SUPPLIED MATERIAL ::
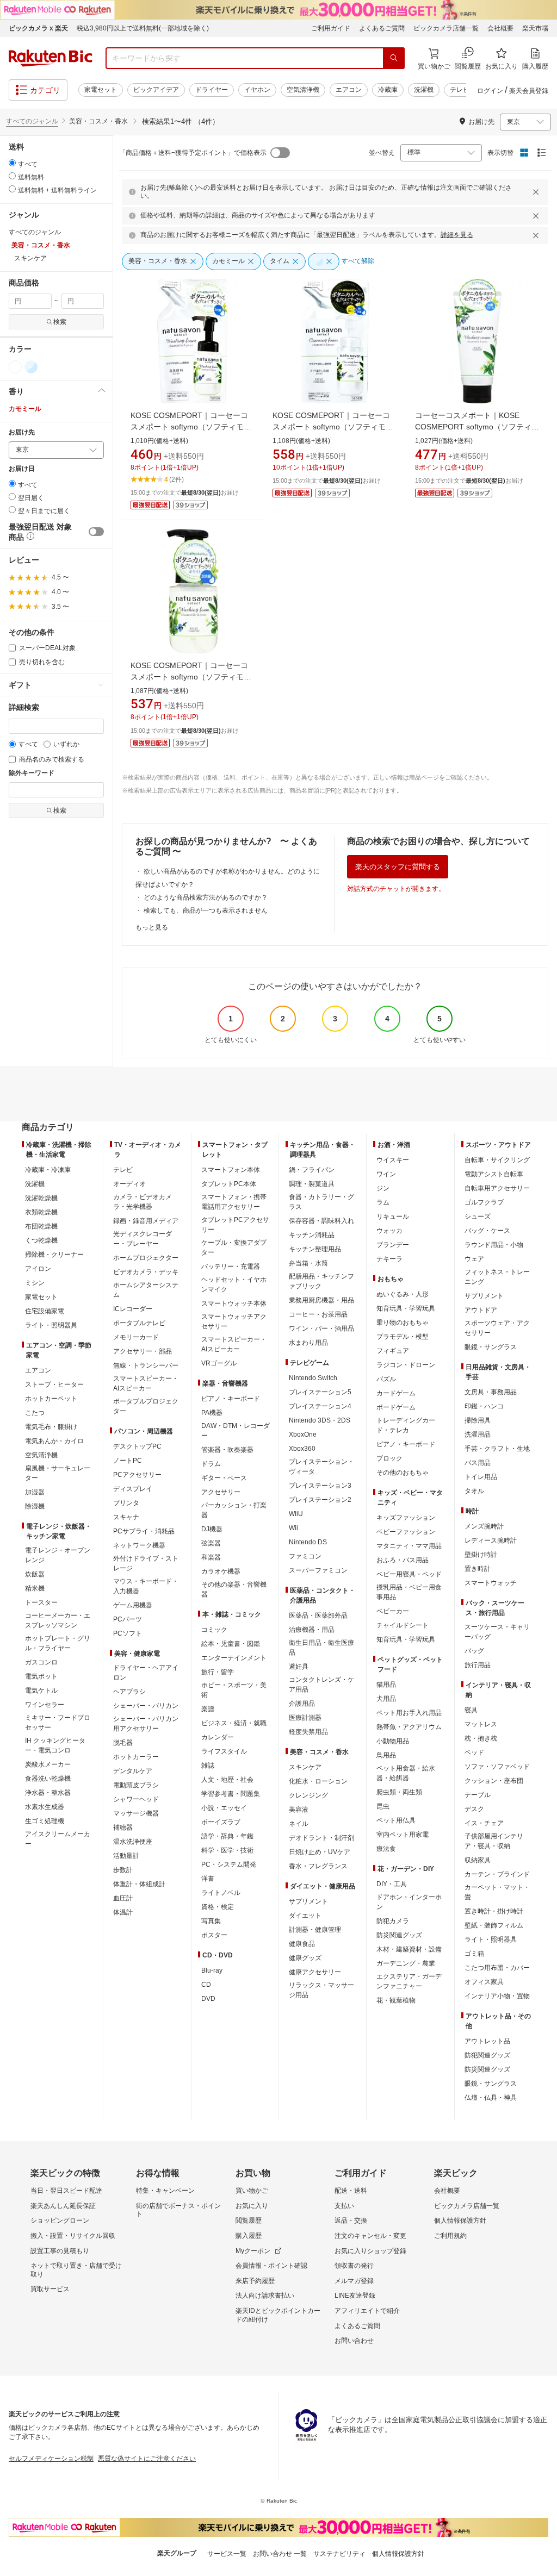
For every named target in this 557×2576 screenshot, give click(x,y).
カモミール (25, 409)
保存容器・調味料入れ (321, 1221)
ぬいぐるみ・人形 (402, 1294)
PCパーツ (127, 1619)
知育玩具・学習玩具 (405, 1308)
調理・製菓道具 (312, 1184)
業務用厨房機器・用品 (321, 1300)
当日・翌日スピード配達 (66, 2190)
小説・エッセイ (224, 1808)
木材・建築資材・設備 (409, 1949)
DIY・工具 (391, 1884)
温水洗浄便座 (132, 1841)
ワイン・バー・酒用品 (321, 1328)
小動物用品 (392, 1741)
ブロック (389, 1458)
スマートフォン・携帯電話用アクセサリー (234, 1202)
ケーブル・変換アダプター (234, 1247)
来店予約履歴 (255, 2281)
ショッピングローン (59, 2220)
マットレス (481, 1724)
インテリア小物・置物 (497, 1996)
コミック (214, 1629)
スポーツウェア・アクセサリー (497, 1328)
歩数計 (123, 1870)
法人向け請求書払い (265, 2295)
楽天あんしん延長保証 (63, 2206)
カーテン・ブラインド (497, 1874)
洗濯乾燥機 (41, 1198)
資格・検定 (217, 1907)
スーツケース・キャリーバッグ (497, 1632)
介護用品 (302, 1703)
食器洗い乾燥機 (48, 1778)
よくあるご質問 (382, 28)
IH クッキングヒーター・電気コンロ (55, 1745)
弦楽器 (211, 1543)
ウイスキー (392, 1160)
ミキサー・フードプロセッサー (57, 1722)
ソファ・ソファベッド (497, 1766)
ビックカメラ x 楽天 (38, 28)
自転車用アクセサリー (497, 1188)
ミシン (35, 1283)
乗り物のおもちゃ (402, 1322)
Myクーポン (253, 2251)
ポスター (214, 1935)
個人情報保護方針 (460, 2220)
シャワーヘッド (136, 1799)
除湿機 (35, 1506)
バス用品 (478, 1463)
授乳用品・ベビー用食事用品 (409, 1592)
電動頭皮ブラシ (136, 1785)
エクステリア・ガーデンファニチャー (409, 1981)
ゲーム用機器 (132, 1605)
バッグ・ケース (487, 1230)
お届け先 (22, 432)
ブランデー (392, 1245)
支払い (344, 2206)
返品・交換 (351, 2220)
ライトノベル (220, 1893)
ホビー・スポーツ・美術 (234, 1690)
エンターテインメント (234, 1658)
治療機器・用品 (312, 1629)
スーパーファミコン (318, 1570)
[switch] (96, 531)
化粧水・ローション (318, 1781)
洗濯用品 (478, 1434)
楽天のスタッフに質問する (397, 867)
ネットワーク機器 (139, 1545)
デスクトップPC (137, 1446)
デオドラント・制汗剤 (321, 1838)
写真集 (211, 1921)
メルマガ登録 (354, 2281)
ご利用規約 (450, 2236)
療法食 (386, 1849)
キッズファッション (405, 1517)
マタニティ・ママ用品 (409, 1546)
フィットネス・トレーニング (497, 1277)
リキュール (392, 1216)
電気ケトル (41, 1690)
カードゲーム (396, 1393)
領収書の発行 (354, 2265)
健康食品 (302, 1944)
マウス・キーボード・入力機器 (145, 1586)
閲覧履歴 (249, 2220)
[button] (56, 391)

---

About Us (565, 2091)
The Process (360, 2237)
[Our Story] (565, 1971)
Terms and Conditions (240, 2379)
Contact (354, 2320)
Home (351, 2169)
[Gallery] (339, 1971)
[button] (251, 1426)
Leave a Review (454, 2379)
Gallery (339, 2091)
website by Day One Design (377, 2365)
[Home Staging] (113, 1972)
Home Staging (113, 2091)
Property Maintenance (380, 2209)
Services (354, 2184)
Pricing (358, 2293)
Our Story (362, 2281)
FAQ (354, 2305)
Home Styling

==

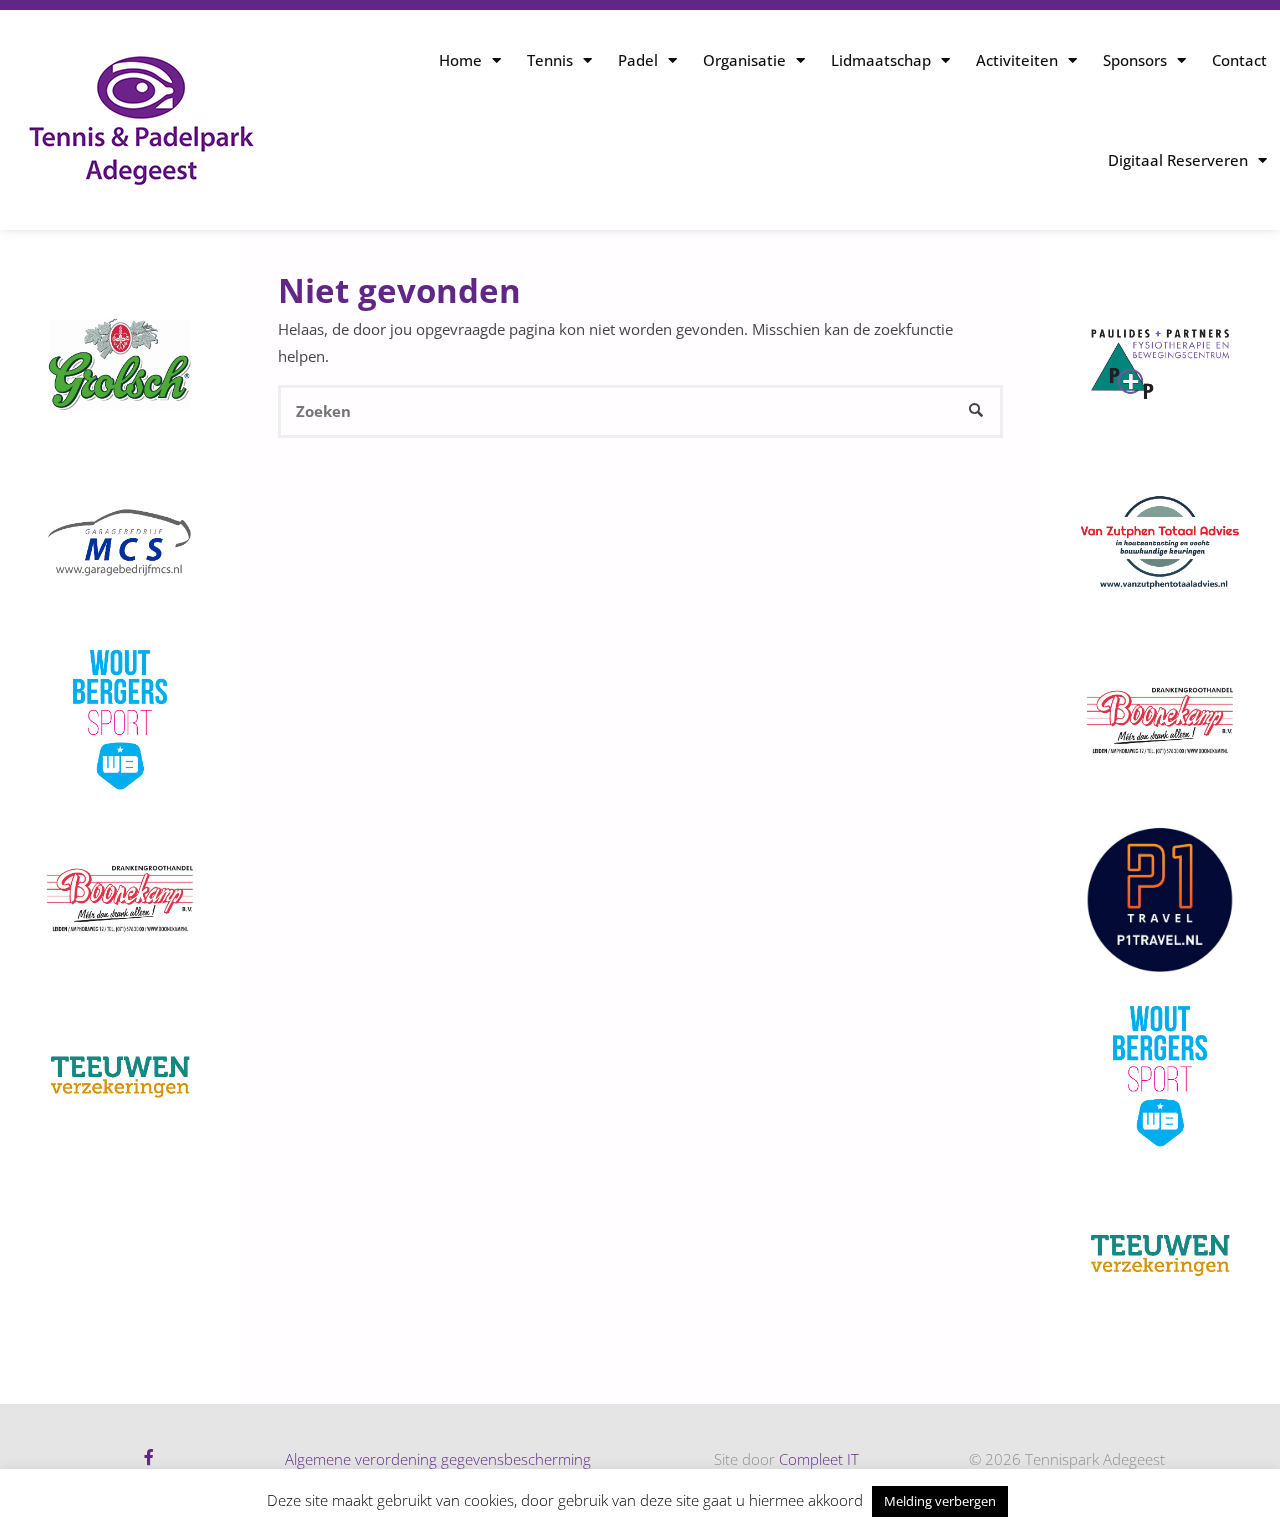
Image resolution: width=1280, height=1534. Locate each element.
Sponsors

WHAT NEEDS TO BE DONE :: Beginning with the line holding "For every named" and ending with the line holding "スーパーファミコン (318, 1570)", write out the stretch of material above exactly; add no further lines.

ANSWER AREA ::
For every named target in this 557×2576 screenshot, give click(x,y).
カモミール (25, 409)
保存容器・調味料入れ (321, 1221)
ぬいぐるみ・人形 (402, 1294)
PCパーツ (127, 1619)
知育玩具・学習玩具 (405, 1308)
調理・製菓道具 (312, 1184)
業務用厨房機器・用品 (321, 1300)
当日・翌日スピード配達 (66, 2190)
小説・エッセイ (224, 1808)
木材・建築資材・設備 (409, 1949)
DIY・工具 (391, 1884)
温水洗浄便座 (132, 1841)
ワイン・バー・酒用品 (321, 1328)
小動物用品 (392, 1741)
ブロック (389, 1458)
スマートフォン・携帯電話用アクセサリー (234, 1202)
ケーブル・変換アダプター (234, 1247)
来店予約履歴 (255, 2281)
ショッピングローン (59, 2220)
マットレス (481, 1724)
インテリア小物・置物 (497, 1996)
コミック (214, 1629)
スポーツウェア・アクセサリー (497, 1328)
歩数計 (123, 1870)
法人向け請求書払い (265, 2295)
楽天あんしん延長保証 (63, 2206)
カーテン・ブラインド (497, 1874)
洗濯乾燥機 (41, 1198)
資格・検定 (217, 1907)
スーツケース・キャリーバッグ (497, 1632)
介護用品 (302, 1703)
食器洗い乾燥機 (48, 1778)
よくあるご質問 (382, 28)
IH クッキングヒーター・電気コンロ (55, 1745)
弦楽器 (211, 1543)
ウイスキー (392, 1160)
ミキサー・フードプロセッサー (57, 1722)
ソファ・ソファベッド (497, 1766)
ビックカメラ x 楽天 (38, 28)
自転車用アクセサリー (497, 1188)
ミシン (35, 1283)
乗り物のおもちゃ (402, 1322)
Myクーポン (253, 2251)
ポスター (214, 1935)
個人情報保護方針 (460, 2220)
シャワーヘッド (136, 1799)
除湿機 (35, 1506)
バス用品 (478, 1463)
授乳用品・ベビー用食事用品 (409, 1592)
電動頭皮ブラシ (136, 1785)
エクステリア・ガーデンファニチャー (409, 1981)
ゲーム用機器 (132, 1605)
バッグ・ケース (487, 1230)
お届け先 (22, 432)
ブランデー (392, 1245)
支払い (344, 2206)
返品・交換 (351, 2220)
ライトノベル (220, 1893)
ホビー・スポーツ・美術 (234, 1690)
エンターテインメント (234, 1658)
治療機器・用品 (312, 1629)
スーパーファミコン (318, 1570)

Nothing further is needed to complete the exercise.